▶ **Exercise 1**: In the passage on Hutchinson-Gilford progeria syndrome, what is progerin a mutated form of?
▶ **Exercise 2**: Extend the passage on a possible Hutchinson-Gilford progeria syndrome treatment, continuing from its final sentence.

▶ **Document passage**:
Scientists have identified a potential new treatment approach for a rare genetic disorder known as Hutchinson-Gilford progeria syndrome (HGPS).
Hutchinson-Gilford progeria syndrome
Hutchinson-Gilford progeria syndrome is a rare progressive genetic disorder that causes rapid and premature ageing in children. It is caused by accumulation of progerin – a mutated form of prelamin A. Progerin is farnesylated and methylated within the nuclear envelope. Farnesyltransferase inhibitors (FTIs) prevent progerin farnesylation and improve some clinical phenotypes of HGPS patients, yet the effect is modest. Also, these inhibitors are anti-proliferative and children with progeria would benefit more from a therapy that supports cell proliferation.
Researchers have found that inhibiting the methylation of progerin by inactivating the isoprenylcysteine carboxylmethyltransferase (ICMT) gene overcomes senescence and increases proliferation of HGPS cells. Additionally, in Zmpste24-deficient mice (model of progeria), researchers have found that knockout of Icmt substantially improved clinical phenotypes. These results raise the possibility that inhibiting ICMT activity could be a useful therapeutic strategy.

▶ **Supplied information**:
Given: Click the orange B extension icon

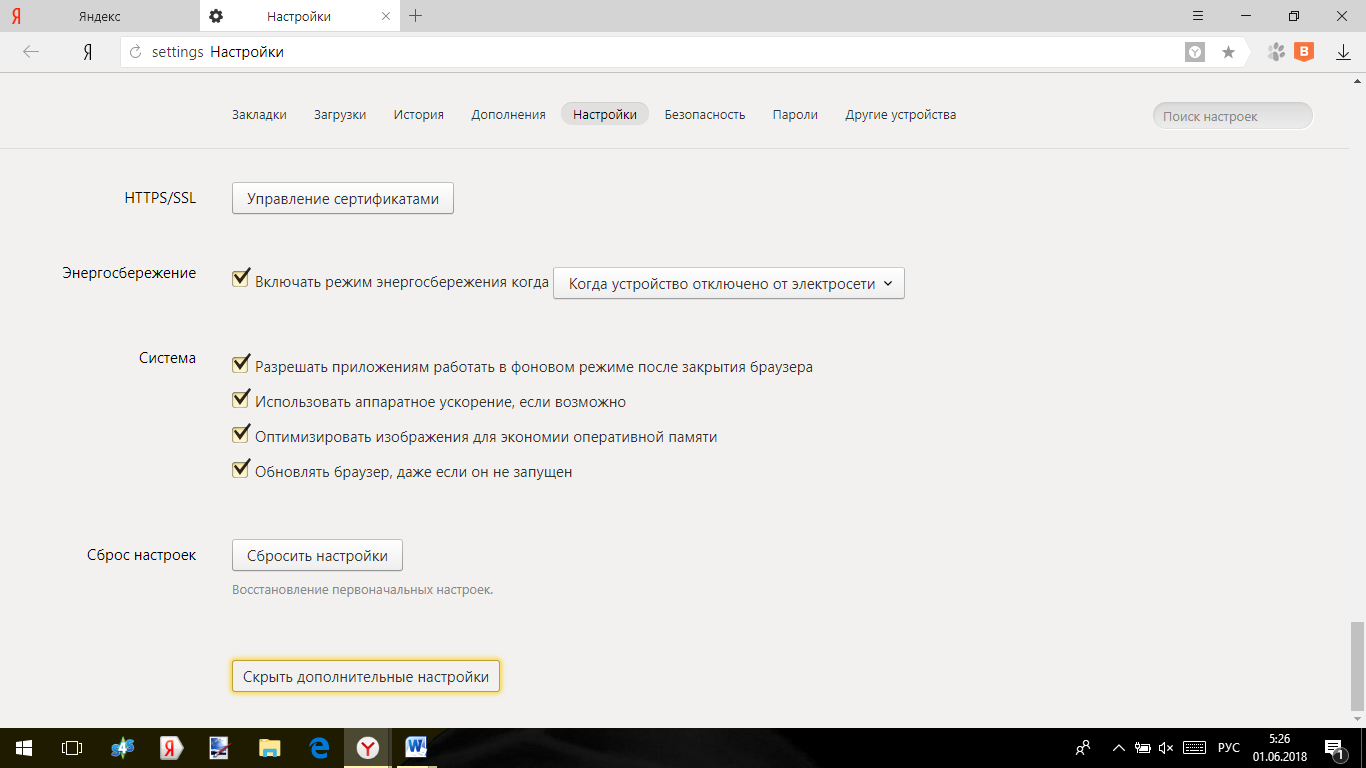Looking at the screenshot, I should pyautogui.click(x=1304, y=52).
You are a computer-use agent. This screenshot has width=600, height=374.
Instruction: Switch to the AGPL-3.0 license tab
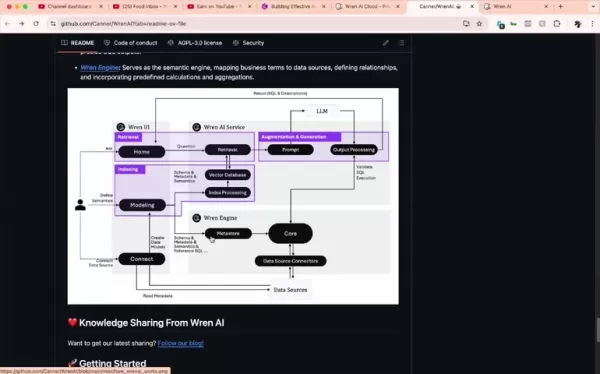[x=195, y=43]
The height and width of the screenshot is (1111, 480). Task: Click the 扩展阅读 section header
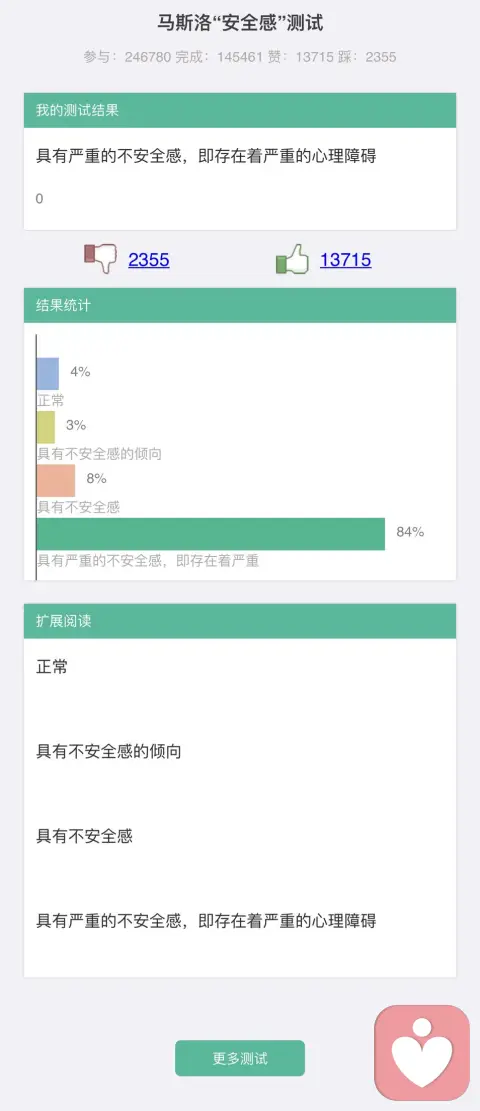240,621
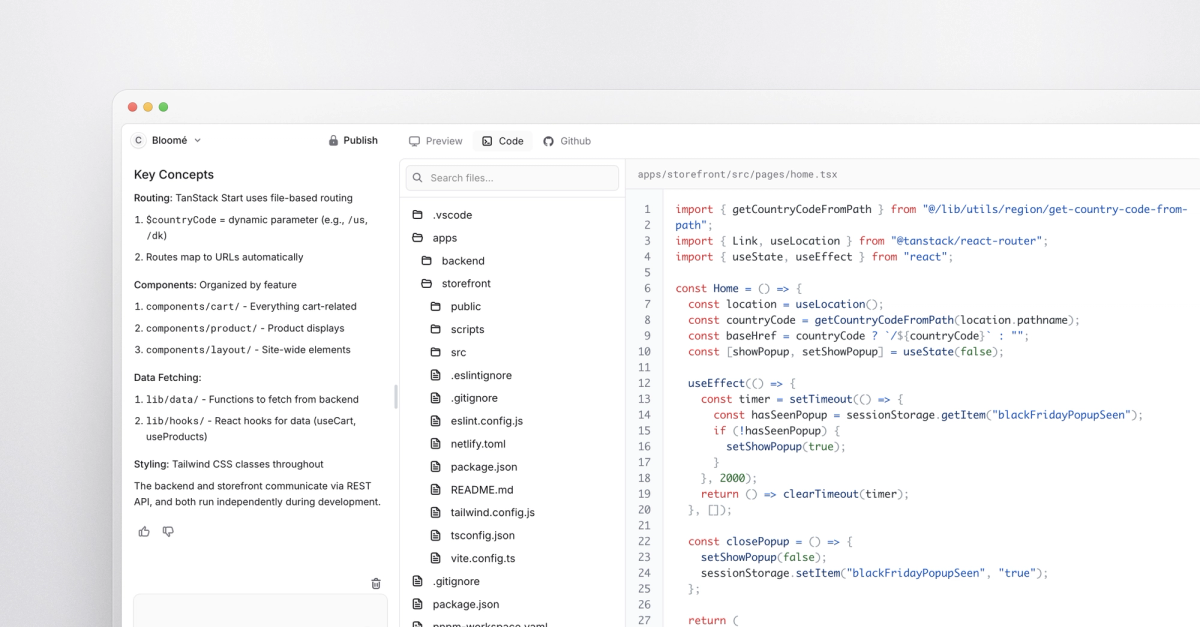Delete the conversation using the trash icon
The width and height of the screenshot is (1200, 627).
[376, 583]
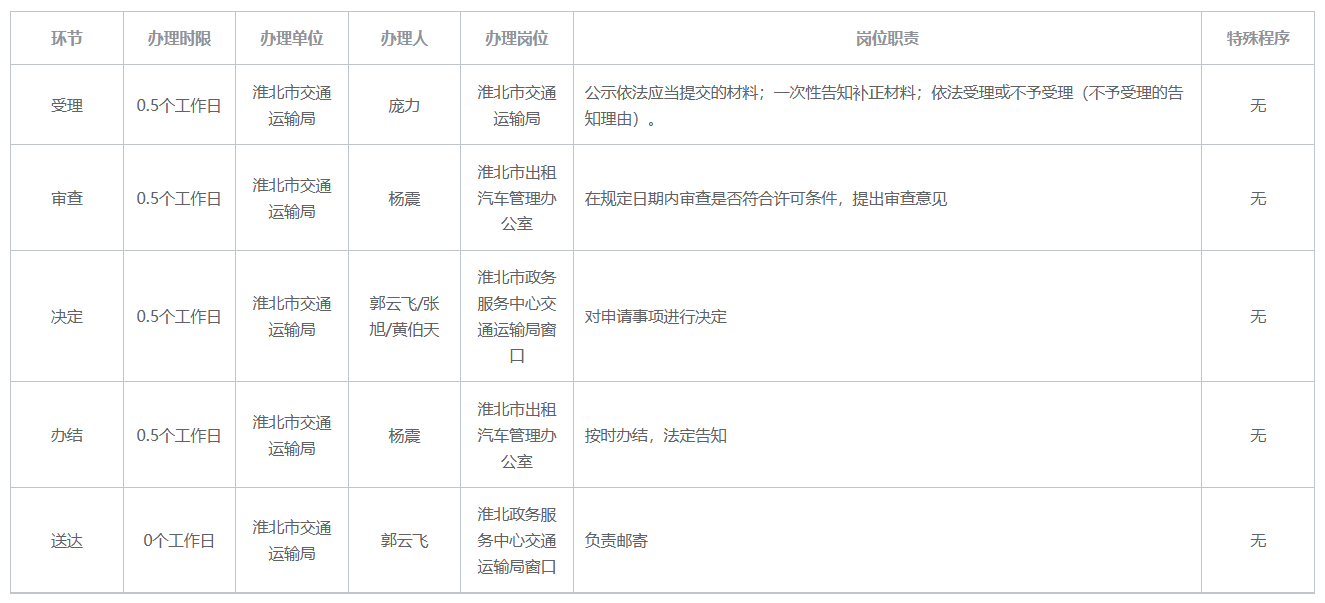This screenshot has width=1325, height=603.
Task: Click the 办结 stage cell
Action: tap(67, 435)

▶ **Response box 1**: Prelamin A

▶ **Response box 2**:
In this study, published in eLife, researchers aimed to determine whether Icmt inactivation improved phenotypes in an authentic HGPS mouse model. They observed that knockout of Icmt improved survival of HGPS mice and restored vascular smooth muscle cell numbers in the aorta. This is particularly important as cardiovascular problems are the main cause of mortality in these children.
Then, the team synthesised a potent ICTM inhibitor called C75. They found that this inhibitor delayed senescence and stimulated proliferation of late-passage HGPS cells and Zmpste24-deficient mouse fibroblasts. Most importantly, they also discovered that C75 did not impact proliferation of wild-type human cells or Zmpste24-deficient mouse cells lacking Icmt. This indicates that the drug is specific.
These results provide hope that ICMT inhibitors may be useful drug candidates for treating children with HGPS.
Mohamed Ibrahim from the Sahlgrenska Center for Cancer Research, University of Gothenburg, stated:
“We hope these findings will further incentivise the development of efficacious compounds targeting ICMT.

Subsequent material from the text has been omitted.